Stored entries:

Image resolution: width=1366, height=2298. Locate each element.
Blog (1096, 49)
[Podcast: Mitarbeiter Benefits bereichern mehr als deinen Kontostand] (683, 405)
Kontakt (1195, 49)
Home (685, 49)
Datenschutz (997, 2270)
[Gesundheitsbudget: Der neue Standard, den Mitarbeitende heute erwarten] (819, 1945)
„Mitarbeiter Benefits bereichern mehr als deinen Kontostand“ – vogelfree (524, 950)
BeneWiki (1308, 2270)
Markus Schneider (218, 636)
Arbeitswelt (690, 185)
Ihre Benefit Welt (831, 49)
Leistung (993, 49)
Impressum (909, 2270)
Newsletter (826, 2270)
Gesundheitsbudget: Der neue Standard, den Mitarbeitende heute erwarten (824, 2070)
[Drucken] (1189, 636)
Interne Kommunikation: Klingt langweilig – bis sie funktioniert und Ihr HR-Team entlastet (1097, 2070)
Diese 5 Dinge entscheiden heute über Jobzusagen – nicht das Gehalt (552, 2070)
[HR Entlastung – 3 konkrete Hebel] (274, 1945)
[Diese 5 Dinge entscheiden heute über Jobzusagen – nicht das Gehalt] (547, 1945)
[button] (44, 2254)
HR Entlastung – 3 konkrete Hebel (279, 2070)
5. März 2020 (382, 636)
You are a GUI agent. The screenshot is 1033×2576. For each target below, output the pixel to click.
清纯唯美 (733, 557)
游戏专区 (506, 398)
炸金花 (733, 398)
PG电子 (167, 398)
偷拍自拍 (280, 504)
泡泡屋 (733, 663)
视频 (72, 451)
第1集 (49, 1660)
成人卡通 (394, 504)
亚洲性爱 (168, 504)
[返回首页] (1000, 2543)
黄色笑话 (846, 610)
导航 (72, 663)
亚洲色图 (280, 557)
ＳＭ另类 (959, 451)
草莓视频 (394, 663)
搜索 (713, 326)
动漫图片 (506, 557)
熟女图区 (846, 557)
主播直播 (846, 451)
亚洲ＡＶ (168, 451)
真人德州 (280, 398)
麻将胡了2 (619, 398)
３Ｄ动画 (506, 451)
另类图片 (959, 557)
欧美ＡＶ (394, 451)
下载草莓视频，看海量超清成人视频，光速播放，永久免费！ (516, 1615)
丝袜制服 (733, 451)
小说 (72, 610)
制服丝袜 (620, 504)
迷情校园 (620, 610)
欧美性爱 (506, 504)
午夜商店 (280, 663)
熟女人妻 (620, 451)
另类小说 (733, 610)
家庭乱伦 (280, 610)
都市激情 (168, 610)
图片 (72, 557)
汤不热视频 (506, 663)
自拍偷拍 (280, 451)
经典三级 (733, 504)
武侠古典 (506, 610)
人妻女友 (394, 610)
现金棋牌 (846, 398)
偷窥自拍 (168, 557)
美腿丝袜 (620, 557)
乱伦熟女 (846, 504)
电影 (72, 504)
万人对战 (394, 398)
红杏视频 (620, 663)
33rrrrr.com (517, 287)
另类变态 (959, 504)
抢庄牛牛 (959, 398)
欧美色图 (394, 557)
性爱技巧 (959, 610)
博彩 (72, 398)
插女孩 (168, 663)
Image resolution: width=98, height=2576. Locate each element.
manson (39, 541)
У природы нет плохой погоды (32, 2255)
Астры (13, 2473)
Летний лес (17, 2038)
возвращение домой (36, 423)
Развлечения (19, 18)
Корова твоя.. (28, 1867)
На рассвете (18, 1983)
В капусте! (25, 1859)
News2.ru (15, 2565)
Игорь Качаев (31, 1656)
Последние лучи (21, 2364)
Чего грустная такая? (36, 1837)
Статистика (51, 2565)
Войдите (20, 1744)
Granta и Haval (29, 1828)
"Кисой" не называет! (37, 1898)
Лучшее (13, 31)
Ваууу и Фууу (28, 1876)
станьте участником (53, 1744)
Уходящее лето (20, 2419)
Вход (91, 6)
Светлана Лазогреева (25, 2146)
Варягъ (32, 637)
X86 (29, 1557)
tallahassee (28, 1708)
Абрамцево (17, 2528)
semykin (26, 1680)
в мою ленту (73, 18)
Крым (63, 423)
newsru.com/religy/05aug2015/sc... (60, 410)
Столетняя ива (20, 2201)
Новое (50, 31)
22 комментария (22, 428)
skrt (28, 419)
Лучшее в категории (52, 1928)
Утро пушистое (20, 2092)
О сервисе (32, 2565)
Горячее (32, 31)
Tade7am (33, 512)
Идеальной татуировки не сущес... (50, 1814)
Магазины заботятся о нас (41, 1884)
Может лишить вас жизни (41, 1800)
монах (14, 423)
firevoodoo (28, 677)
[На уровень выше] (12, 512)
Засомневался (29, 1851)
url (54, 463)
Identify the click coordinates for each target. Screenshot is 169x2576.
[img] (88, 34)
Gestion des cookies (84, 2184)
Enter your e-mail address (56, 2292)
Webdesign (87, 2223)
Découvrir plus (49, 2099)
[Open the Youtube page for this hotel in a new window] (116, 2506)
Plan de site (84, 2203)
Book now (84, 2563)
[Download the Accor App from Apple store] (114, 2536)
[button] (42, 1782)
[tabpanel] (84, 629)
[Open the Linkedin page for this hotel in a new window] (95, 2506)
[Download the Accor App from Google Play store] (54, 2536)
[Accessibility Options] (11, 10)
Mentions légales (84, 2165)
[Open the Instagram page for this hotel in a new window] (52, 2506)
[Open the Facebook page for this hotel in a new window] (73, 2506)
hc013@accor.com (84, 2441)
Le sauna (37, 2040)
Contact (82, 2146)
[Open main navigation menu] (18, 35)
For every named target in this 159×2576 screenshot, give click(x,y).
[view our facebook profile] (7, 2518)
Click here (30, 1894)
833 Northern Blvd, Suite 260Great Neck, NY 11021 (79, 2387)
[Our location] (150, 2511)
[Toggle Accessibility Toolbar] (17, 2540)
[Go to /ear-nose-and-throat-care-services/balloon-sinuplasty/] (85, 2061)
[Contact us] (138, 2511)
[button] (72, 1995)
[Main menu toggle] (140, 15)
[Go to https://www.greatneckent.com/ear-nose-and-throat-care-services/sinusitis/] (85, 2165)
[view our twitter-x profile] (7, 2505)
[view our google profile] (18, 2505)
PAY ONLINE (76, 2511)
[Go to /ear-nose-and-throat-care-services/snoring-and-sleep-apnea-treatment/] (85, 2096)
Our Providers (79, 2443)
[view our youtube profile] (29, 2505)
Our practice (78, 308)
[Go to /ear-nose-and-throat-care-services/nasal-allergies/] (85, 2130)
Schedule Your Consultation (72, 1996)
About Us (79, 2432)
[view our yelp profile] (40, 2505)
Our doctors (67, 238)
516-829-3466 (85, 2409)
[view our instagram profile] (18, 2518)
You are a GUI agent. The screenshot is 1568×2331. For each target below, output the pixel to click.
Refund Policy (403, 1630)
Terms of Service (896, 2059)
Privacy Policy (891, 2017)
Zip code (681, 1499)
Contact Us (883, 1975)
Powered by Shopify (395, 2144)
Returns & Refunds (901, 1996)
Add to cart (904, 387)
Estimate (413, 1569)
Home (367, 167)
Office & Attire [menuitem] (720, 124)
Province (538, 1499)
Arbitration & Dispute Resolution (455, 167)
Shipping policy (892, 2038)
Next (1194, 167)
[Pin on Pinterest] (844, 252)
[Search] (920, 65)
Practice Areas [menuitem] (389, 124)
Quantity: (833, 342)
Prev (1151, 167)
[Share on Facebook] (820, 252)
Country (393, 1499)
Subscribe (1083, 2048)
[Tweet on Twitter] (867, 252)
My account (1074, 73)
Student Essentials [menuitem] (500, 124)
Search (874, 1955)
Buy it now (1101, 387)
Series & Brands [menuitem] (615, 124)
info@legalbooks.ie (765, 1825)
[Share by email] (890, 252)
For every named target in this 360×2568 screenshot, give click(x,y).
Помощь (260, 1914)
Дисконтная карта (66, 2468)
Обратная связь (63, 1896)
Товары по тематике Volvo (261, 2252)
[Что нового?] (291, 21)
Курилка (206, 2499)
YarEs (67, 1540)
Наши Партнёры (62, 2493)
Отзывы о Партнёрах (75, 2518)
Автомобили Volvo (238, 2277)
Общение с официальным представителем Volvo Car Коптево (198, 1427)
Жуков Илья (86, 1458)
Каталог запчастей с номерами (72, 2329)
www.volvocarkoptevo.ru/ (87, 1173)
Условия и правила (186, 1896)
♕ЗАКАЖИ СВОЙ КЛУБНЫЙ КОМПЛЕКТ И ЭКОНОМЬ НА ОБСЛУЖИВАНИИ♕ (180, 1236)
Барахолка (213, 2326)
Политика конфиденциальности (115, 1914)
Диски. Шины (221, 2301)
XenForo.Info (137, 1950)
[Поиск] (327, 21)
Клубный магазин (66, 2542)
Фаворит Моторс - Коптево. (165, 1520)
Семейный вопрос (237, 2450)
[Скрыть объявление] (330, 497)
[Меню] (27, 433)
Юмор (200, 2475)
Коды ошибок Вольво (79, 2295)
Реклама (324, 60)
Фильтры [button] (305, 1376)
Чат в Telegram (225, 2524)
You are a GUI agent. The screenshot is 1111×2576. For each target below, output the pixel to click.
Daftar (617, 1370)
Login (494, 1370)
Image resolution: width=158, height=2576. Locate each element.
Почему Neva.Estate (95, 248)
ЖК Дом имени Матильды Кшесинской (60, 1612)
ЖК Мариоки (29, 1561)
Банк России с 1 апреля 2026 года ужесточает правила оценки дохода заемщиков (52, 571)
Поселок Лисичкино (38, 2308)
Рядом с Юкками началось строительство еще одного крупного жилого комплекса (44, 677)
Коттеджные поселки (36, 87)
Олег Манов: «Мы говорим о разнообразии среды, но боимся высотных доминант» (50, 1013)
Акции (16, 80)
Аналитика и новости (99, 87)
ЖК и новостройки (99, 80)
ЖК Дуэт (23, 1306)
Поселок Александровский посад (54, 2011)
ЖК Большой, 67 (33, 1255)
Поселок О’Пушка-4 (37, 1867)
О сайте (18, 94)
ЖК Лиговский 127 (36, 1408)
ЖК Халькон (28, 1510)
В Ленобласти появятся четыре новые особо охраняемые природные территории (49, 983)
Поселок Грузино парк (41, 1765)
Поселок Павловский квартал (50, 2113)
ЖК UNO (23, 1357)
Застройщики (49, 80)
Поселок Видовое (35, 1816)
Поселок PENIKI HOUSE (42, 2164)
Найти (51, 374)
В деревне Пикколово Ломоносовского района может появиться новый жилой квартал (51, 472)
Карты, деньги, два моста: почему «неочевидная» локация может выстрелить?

ASSIGNMENT: Beginning at the top of the records above, transcribe each line exactly up to and including the line that holds "Markus Schneider (218, 636)".

EXPECTED ANSWER:
Image resolution: width=1366, height=2298. Locate each element.
Blog (1096, 49)
[Podcast: Mitarbeiter Benefits bereichern mehr als deinen Kontostand] (683, 405)
Kontakt (1195, 49)
Home (685, 49)
Datenschutz (997, 2270)
[Gesundheitsbudget: Der neue Standard, den Mitarbeitende heute erwarten] (819, 1945)
„Mitarbeiter Benefits bereichern mehr als deinen Kontostand“ – vogelfree (524, 950)
BeneWiki (1308, 2270)
Markus Schneider (218, 636)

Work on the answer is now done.